Below we show a toy example slight adapted from very thorough Pandas documentation.

Imagine that I recorded the number of cats and dogs I spotted each day, but kept this information in two separate data frames.

In [16]:

df1 = pd.DataFrame({'day': ['mon', 'tue', 'wed', 'thu'],
                    'cats': [1, 2, 3, 5]})
df2 = pd.DataFrame({'dayz': ['mon', 'tue', 'wed', 'thu'],
                    'dogs': [5, 6, 7, 8]})

In [17]:

df1

Out[17]:

	day	cats
0	mon	1
1	tue	2
2	wed	3
3	thu	5

In [18]:

df2

Out[18]:

	dayz	dogs
0	mon	5
1	tue	6
2	wed	7
3	thu	8

Both tables have a column that records that day of the week, even though the column name is slightly differentz. We can combine these data frames into one using left_df.merge(right_df). The method is applied to a dataframe at the left-hand side (before the dot) and one at the right-hand side (passed as an argument to the method).

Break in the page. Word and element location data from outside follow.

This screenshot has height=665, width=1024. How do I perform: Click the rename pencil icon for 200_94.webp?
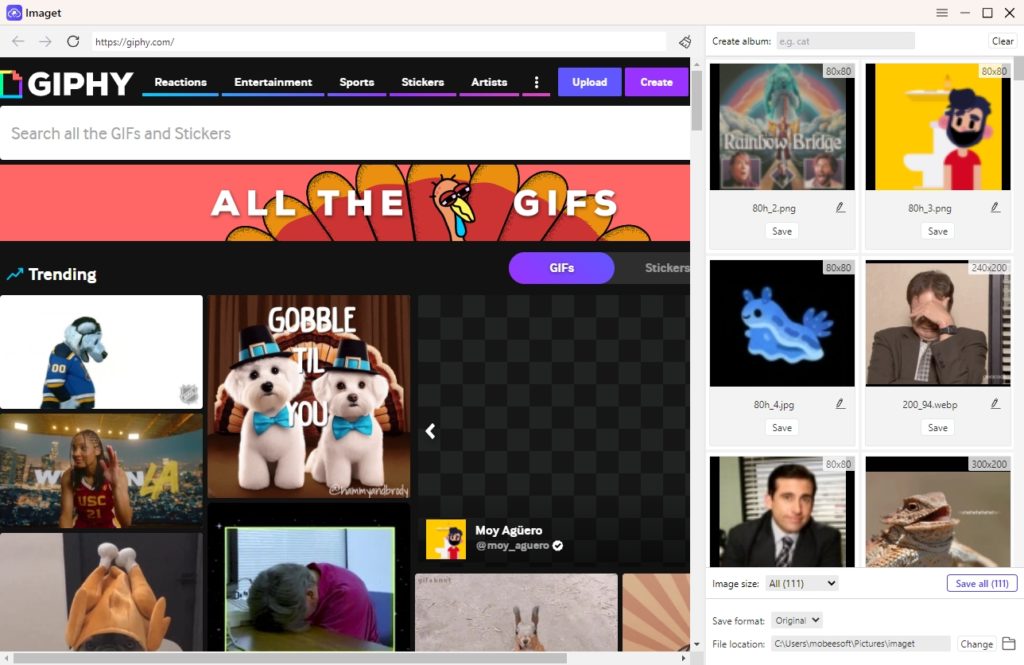pyautogui.click(x=995, y=404)
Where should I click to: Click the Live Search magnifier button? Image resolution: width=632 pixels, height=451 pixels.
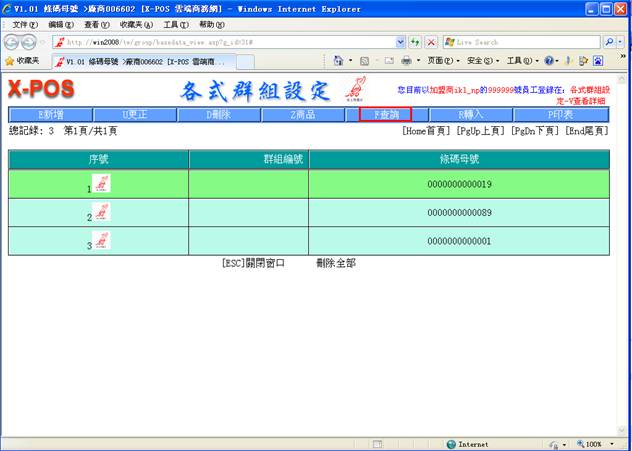pos(611,42)
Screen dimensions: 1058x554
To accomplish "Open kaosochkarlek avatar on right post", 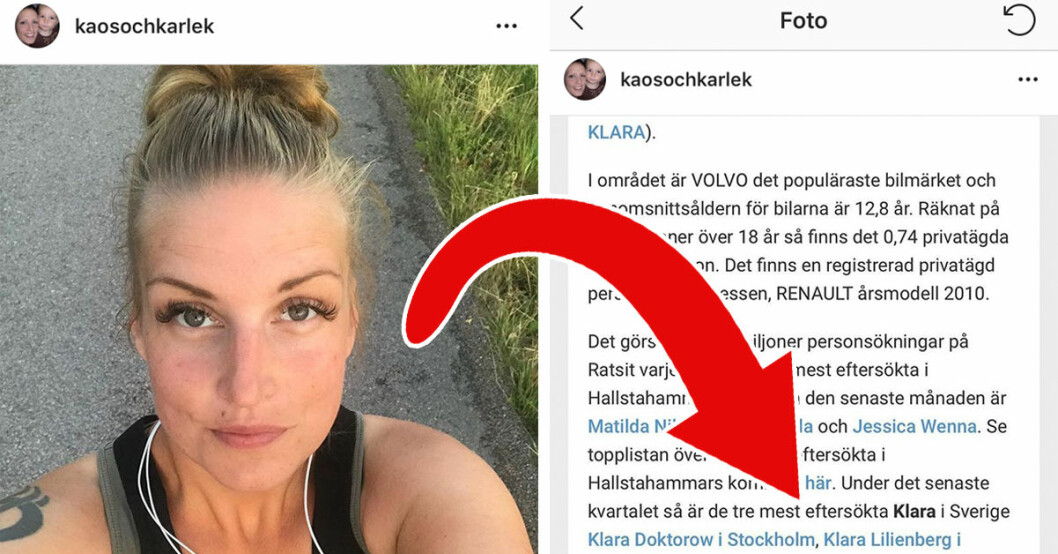I will [x=585, y=79].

To merge properly, we have to instruct Pandas precisely which columns we want to use for combining information. left_on (right_on) indicates the column name we use in the dataframe at the left-hand (right-hand) side of the .merge() method.

In [19]:

df1.merge(df2, left_on='day', right_on='dayz')

Out[19]:

	day	cats	dayz	dogs
0	mon	1	mon	5
1	tue	2	tue	6
2	wed	3	wed	7
3	thu	5	thu	8

Sometimes we want .merge() using the index of a data frame instead of a column. In this case, we select the argument left_index (or right_index) and which takes a boolean value (True or False).

The .merge() operation should be more understandable at this point: we merge age_by_dist (left) with rvc. For the left data frame we use the index (left_index=True), for the right the 'borough' column (right_on='borough').

In [20]:

data_merged = age_by_dist.merge(rvc,left_on='district',right_on='borough')
data_merged.head()

Out[20]:

	district	subdistrict	age	gender	borough	rateable_value_pc
0	Bethnal Green	Bethnal Green East	13.7	10826	Bethnal Green	4.9
1	Bethnal Green	Bethnal Green North	10.6	12570	Bethnal Green	4.9
2	Bethnal Green	Bethnal Green South	9.6	8121	Bethnal Green	4.9
3	Camberwell	Camberwell	14.7	22260	Camberwell	5.2
4	Camberwell	Dulwich	14.5	2491	Camberwell	5.2

In [21]:

data_merged.drop('district',inplace=True, axis=1)
data_merged.head()

Out[21]:

	subdistrict	age	gender	borough	rateable_value_pc
0	Bethnal Green East	13.7	10826	Bethnal Green	4.9
1	Bethnal Green North	10.6	12570	Bethnal Green	4.9
2	Bethnal Green South	9.6	8121	Bethnal Green	4.9
3	Camberwell	14.7	22260	Camberwell	5.2
4	Dulwich	14.5	2491	Camberwell	5.2

Correlation¶

After combining information from these two data frames, we can explore the relationship between variables. Let's start with the most obvious: correlation.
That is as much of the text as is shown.